I'm currently in discussion with the Software Freedom Conservancy to get
the legal/administrative bits sorted out, so not everything is 100%
nailed down just yet. However that's proceeded to a point that I'm
starting to turn attention to the more technical end of things.
To refresh your memory, here's the background statement from the CFP:
"""
We currently have various services hosted at a number of different
locations with widely varying administrative capacities. We would like
to centralize the administration of these services, such as
consolidating them onto one platform. We also want room and flexibility
to easily install additional services as we grow.
Services high on our priority list to migrate soon include mailing
lists, Mattermost, and wiki. Bug tracking, web forum and gitlab are
potential secondary priorities. Our Django-based main website may also
be worth consolidating at some point in the future.
"""
Mailing list migration will be the first focus, possibly also with some
DNS services. This would finally get us off SourceForge, allowing us to
close that down. After that, I'm pretty open to what comes next; we can
play it by ear depending on opportunities and manpower availability. If
you have something you wish to put time into setting up and/or
administrating, contact me to sort out details.
While in the CFP I had preferred physical hosting, the virtual hosting
provided by the cloud service providers offering sponsorship to us does
have some advantage in terms of flexibility - being able to spin up VMs
on a per-service basis, or temporary ones for development and testing.

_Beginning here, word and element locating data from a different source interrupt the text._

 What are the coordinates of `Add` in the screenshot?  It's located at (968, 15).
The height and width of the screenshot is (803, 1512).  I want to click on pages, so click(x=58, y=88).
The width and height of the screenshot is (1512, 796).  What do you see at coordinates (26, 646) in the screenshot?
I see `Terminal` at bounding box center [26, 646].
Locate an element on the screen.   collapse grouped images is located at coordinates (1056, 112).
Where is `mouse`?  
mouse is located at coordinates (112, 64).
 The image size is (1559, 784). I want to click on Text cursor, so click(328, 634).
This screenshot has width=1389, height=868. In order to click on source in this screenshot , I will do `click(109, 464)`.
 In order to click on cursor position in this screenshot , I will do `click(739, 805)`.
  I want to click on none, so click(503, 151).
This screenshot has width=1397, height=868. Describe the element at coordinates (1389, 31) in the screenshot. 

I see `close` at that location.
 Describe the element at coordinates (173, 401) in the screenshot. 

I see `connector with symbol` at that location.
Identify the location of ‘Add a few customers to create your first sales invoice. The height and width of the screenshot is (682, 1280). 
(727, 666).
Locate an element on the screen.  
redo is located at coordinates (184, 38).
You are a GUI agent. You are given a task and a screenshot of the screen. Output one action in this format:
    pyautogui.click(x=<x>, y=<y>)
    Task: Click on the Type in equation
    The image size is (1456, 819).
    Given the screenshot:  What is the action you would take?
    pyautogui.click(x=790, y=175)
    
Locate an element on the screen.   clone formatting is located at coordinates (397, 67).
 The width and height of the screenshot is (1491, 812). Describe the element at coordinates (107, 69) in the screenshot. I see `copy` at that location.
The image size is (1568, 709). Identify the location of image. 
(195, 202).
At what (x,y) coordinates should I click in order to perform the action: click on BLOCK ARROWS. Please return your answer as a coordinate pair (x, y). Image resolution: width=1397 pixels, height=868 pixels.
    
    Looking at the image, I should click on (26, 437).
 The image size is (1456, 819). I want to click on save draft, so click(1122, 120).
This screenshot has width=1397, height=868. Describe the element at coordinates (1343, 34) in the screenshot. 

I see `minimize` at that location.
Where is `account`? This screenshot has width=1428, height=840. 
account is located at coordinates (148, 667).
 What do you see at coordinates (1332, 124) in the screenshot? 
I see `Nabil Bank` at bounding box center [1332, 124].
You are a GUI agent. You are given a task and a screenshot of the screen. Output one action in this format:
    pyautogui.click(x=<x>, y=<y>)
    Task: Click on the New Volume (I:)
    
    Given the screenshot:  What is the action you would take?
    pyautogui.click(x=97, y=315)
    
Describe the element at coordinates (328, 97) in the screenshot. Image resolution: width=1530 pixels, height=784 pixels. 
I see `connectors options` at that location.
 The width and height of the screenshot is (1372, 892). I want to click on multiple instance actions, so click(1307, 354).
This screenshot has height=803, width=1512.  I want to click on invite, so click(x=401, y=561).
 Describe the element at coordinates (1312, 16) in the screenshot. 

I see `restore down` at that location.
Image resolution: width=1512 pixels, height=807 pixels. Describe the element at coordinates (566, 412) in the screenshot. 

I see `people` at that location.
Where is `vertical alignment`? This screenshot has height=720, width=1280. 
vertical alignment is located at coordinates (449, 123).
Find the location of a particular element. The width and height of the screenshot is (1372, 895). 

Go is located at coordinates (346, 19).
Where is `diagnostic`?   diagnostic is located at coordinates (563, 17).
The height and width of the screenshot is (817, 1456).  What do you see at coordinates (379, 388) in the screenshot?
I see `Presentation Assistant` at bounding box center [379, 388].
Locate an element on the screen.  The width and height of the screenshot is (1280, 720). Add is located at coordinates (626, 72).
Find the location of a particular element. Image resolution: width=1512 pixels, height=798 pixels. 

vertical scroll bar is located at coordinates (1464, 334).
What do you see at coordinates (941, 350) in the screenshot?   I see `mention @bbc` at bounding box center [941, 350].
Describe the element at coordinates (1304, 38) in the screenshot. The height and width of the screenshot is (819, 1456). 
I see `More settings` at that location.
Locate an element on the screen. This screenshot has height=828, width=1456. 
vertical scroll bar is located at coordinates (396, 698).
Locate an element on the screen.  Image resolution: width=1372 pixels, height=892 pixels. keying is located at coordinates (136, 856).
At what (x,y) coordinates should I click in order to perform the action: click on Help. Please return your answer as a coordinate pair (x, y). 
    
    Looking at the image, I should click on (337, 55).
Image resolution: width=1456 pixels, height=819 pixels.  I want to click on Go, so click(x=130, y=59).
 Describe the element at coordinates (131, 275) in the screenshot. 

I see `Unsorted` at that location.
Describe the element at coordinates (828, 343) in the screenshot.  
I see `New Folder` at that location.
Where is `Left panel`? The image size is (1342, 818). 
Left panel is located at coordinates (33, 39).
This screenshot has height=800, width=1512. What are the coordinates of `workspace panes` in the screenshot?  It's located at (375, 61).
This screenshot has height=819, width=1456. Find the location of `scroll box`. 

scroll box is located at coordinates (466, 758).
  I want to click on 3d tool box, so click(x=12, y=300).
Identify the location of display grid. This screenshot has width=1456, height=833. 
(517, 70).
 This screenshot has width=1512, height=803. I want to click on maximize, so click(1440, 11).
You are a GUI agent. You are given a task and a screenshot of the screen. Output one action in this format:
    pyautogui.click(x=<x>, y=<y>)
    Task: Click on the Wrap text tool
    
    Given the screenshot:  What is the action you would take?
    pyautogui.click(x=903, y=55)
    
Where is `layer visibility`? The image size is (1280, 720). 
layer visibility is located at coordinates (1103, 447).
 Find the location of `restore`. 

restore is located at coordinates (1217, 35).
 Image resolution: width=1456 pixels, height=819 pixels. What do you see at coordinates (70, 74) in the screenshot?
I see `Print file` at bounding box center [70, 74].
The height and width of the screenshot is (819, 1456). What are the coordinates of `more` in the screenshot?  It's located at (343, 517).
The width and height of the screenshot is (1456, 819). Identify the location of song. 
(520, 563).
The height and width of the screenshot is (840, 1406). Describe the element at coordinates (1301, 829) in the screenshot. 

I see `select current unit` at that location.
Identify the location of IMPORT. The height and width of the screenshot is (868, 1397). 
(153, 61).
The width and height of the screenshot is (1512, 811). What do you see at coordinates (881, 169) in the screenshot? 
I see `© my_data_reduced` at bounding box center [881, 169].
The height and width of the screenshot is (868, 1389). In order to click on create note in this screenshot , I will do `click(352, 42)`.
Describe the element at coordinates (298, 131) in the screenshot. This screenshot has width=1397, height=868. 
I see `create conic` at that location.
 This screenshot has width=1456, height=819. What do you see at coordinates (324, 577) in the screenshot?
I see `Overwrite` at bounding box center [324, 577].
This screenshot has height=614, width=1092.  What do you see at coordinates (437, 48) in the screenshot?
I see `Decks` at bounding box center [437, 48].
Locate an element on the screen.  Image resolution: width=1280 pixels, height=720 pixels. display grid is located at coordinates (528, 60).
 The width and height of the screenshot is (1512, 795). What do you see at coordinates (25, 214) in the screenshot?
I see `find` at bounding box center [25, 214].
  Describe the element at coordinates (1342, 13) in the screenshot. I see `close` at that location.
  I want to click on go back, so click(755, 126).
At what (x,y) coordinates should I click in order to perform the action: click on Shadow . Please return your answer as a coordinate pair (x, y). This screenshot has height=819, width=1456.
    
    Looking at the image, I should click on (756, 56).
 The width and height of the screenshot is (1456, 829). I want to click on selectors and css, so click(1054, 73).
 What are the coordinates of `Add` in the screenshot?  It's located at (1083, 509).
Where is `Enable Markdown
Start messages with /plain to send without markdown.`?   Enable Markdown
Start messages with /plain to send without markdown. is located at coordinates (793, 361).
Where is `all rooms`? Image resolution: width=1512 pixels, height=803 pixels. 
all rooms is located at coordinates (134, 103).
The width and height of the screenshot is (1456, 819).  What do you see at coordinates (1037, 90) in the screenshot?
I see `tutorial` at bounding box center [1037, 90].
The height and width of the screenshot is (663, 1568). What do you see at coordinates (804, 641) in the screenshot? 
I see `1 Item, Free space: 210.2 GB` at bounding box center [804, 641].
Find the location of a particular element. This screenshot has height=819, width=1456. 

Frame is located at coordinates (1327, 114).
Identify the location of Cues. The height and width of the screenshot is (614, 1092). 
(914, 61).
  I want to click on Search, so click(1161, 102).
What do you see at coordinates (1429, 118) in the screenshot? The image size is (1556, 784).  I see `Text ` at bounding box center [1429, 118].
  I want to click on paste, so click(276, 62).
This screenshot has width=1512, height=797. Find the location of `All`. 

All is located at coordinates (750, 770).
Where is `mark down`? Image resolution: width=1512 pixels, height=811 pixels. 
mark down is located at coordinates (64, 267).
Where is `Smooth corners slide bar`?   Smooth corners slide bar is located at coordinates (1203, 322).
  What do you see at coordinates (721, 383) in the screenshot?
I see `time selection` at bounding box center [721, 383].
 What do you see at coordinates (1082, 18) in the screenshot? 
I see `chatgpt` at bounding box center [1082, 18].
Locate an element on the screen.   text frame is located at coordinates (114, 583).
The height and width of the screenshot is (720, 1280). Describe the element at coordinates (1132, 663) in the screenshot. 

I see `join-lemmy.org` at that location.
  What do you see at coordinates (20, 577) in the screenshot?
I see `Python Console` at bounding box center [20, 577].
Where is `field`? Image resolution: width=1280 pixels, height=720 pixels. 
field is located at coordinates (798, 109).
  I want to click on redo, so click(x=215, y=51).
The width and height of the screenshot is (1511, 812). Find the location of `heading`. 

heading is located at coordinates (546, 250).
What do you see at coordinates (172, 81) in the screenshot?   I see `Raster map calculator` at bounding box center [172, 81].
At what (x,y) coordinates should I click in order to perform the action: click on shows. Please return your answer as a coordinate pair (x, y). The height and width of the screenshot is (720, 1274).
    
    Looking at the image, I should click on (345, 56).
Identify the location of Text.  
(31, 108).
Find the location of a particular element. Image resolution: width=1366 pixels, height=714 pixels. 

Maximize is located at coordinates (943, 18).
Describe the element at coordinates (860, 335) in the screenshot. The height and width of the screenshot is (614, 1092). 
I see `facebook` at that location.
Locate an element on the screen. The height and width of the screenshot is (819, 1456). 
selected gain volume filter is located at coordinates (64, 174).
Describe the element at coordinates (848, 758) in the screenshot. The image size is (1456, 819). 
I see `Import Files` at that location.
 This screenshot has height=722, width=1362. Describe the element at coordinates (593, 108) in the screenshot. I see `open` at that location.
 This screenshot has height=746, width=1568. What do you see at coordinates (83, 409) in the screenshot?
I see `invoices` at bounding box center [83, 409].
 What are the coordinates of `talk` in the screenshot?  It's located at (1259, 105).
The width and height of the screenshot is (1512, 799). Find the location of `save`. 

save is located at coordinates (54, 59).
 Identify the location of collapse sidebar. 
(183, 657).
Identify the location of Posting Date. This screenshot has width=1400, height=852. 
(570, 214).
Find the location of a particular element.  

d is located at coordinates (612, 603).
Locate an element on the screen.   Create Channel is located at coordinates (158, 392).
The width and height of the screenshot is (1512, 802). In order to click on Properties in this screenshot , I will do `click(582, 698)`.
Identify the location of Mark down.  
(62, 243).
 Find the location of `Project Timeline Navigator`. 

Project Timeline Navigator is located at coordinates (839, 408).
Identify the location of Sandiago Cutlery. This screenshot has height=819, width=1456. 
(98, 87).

One common industry best practice I'd like us to adopt is to switch to
use of automated scripts for setting up the systems and services. I.e.,
using cloud-config to bootstrap the raw VMs, and then something like
Ansible or Puppet to do automatic configuration management. We can then
consolidate the service setup scripts in a git repository. More on this
later.
I've added a new "Inkscape Infrastructure" subgroup for holding this
configuration management repository. This will be a sysadmin-oriented
repository - i.e. more focused on the setup/administrative end, not so
much on the data or code. I'll work up some policy/procedure for
membership management of this group, for now I'll handle it manually.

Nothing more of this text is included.